Fight Time: EU to Slap 25% Duties on PRC Steel

♠ Posted by Emmanuel in ,, at 1/20/2009 06:28:00 AM
With folks like me prattling on and on about an impending US-China trade war, don't forget that there are many other disgruntled nations that have come up against the mighty Chinese export machine. Today's case in point is the EU. In late 2007, there were already rumblings about an impending EU sanction, with angry noises being made about China's pollution-intensive manufacturing methods.
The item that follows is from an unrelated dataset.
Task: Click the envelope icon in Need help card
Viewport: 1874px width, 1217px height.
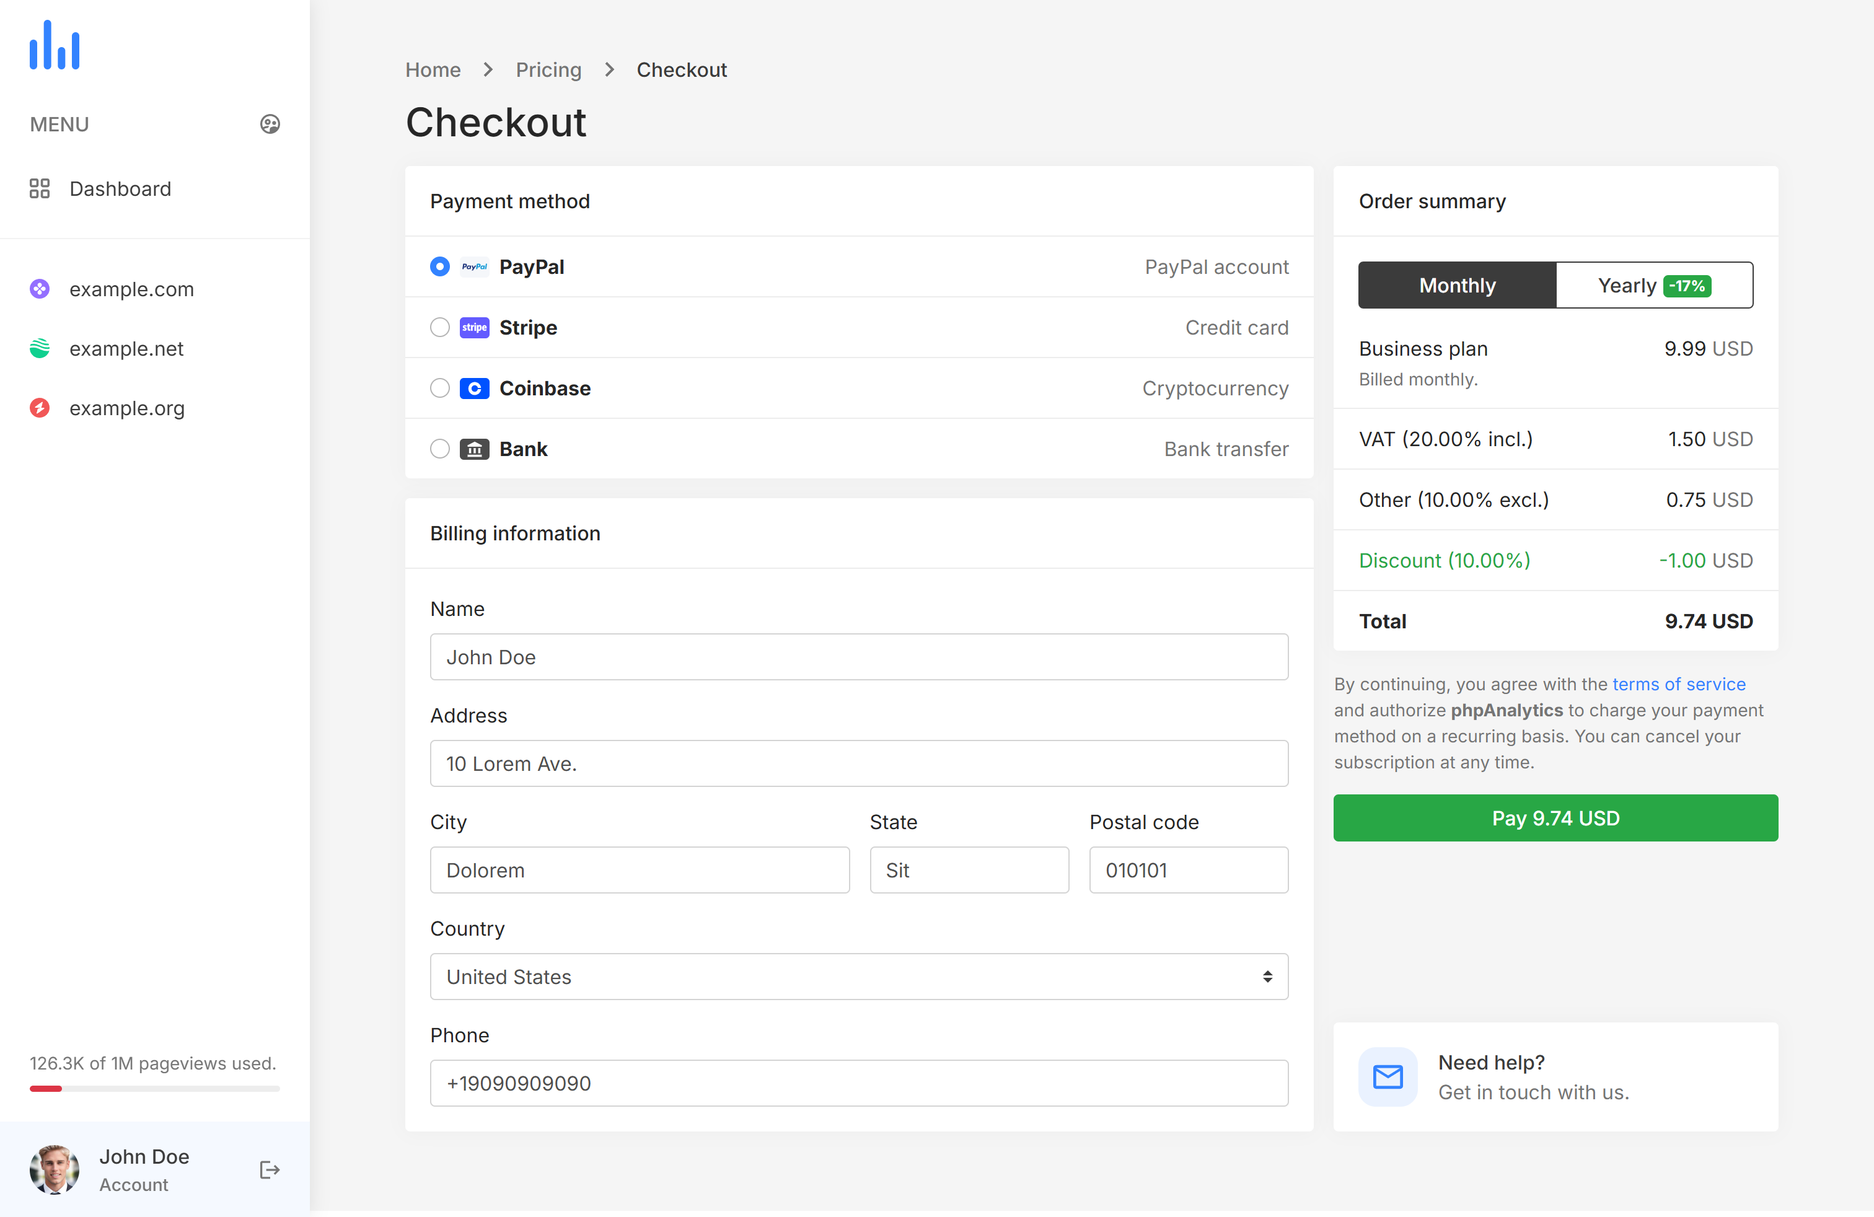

Fast-forward to early 2009 and we now appear to have impending EU duties on Chinese concrete rebar and the like. (My apologies for not bringing this news earlier.) From Reuters:
A key European Union trade panel voted in favour on Thursday of imposing temporary antidumping duties of 25 percent on imports of Chinese-made steel wire rods, EU sources familiar with the case said. "The vote was in favour of the duties," one source told Reuters on condition of anonymity.

European steel producers requested the additional tariffs on the rods, used among other things to reinforce tyres and concrete. They had complained that Chinese exporters enjoyed an unfair advantage because suspected subsidies in China's steel industry gave them cheap raw material. The duties -- which are likely further to damage already brittle trade and diplomatic ties between Brussels and Beijing -- will come into force next month and remain in place for six months.

The European Commission, which oversees EU trade policy, must then decide whether to propose "definitive duties" lasting at least five years. EU trade ministers must approve any such move for it to take effect. Trade disputes between Brussels and Beijing are on the rise since the EU's trade deficit with China has ballooned, hitting 160 billion euros ($210 billion) last year. In December, the EU's antidumping committee voted to adopt import duties of up to 87 percent on screws and bolts from China.
I also found the following from a site I've just come across called SteelGuru. It says Chinese steel producers are girding up for the impending EU sanctions:
It is reported that China's steel enterprises have already prepared not to export any products as the result of the voting on whether to impose 25% temporary tax on Chinese steel imports will come out soon. If the proposal be approved, it will take effect from February and last for 6 months. Until then, the European Commission should decide whether to propose definitive duties which would last for at lease five years or not.

Mr Bai Ming, vice director of the international market research department of Chinese Academy of International Trade and Economic Cooperation, citing the European steel producers' complaints of China's suspected subsidies said the government had not provide[d] any kind of subsidies. The foreign producers just made a mistake to take the government services as subsidies.

He figured that, China is becoming the biggest steel producer in the world and it owns a pretty good international market. Therefore, some foreign producers think they have been ruined by Chinese enterprises amid the sluggish global market. In addition, some foreign states just trick their people by imputing (blaming?) China for the economic slow down so as to keep their own images. He added that "Therefore, not only steel export but also other exports do not perform well. However, each country will come across such [a] bad situation on the way of its economy growing up just like South Korea and Japan."

At present, most Chinese middle[-sized] steel enterprises have reduced their exports by 30% to 40%, Mr Xu the principal of one steel manufacturer in Foshan city, Guangdong province said "We would choose to sell products on domestic market instead of exporting to Europe just as the company can not bear such a heavy export tax. It is also quite difficult to export to South Korea and Japan for the lower price there. Whereas, steel demand stimulated by the state's investment on the domestic market is expected to rebound in H2.”
Interesting stuff. Will there be more to come? Maybe commentators like your truly mistakenly assumed that US-China trade relations would boil over before EU-China ones.